Sukhothai Historical Park is served by a range of transportation options connecting it with other major cities in Thailand. The province is divided into two main areas: Old Sukhothai, where the historical park is located, and New Sukhothai, the modern city and primary transport hub, situated approximately 12 km apart.

Most long-distance buses arrive at the Sukhothai Bus Terminal in New Sukhothai, which provides connections to cities such as Bangkok, Chiang Mai, and Phitsanulok. Old Sukhothai has a smaller bus stop where some buses may pick up or drop off passengers before continuing to the main terminal.

Local transportation between Old and New Sukhothai is available via buses running every 30 minutes from 6:00 a.m. to 5:00 p.m., with a travel time of around 30 minutes and a fare of approximately 30 baht. Additional options include tuk-tuks, songthaews (shared pickup trucks), and bicycles.
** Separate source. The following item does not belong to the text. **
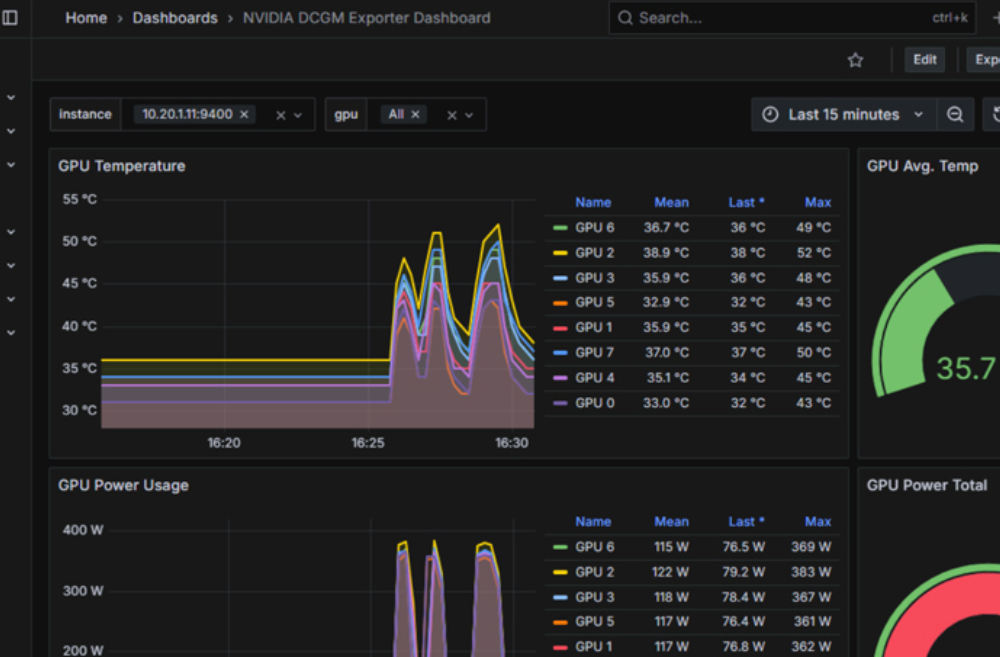Open the Last 15 minutes time picker
1000x657 pixels.
tap(843, 115)
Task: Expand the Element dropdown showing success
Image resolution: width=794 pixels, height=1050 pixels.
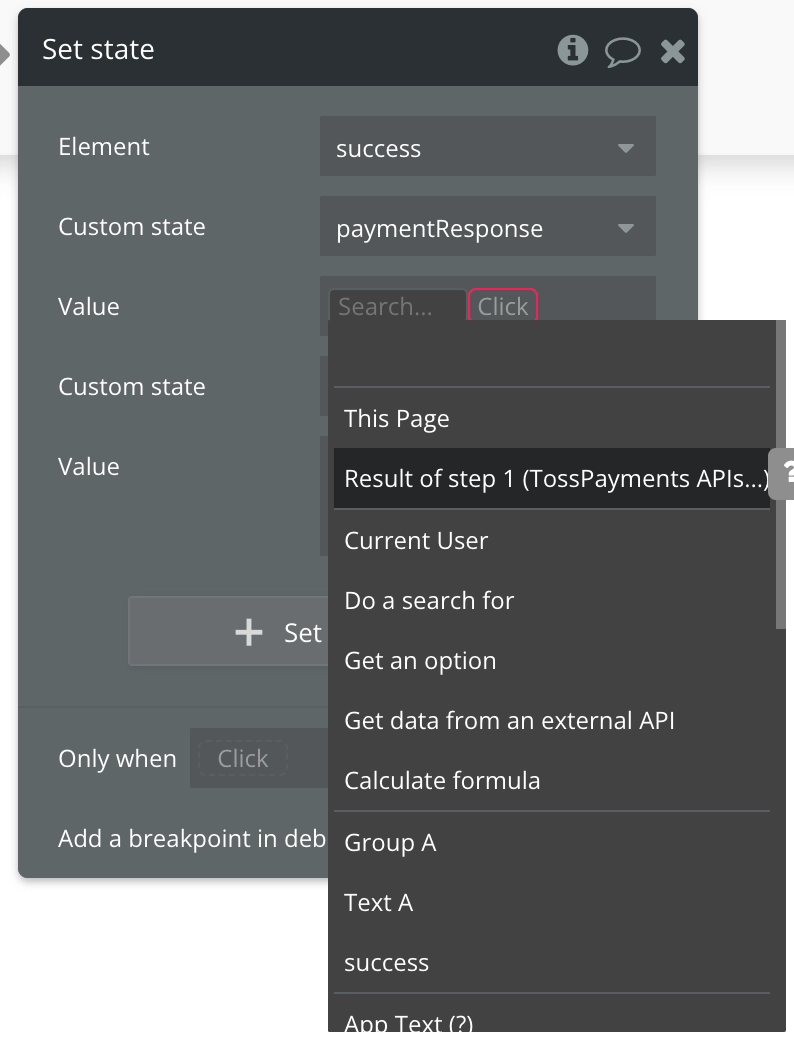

Bus services connect Sukhothai with several regional destinations. Routes from Chiang Mai operate daily and take approximately 5–6 hours, while services from Phitsanulok run hourly and take just over one hour. Other connections include Kamphaeng Phet, Khon Kaen, and Mukdahan.

Sukhothai does not have a railway station; the nearest station is located in Phitsanulok, about 60 km away. From there, buses and vans provide onward transport to Sukhothai.

Air travel is available via Sukhothai Airport, located approximately 40 km from the historical park and operated by Bangkok Airways. Although typically more expensive than other options, it offers the fastest access to the area.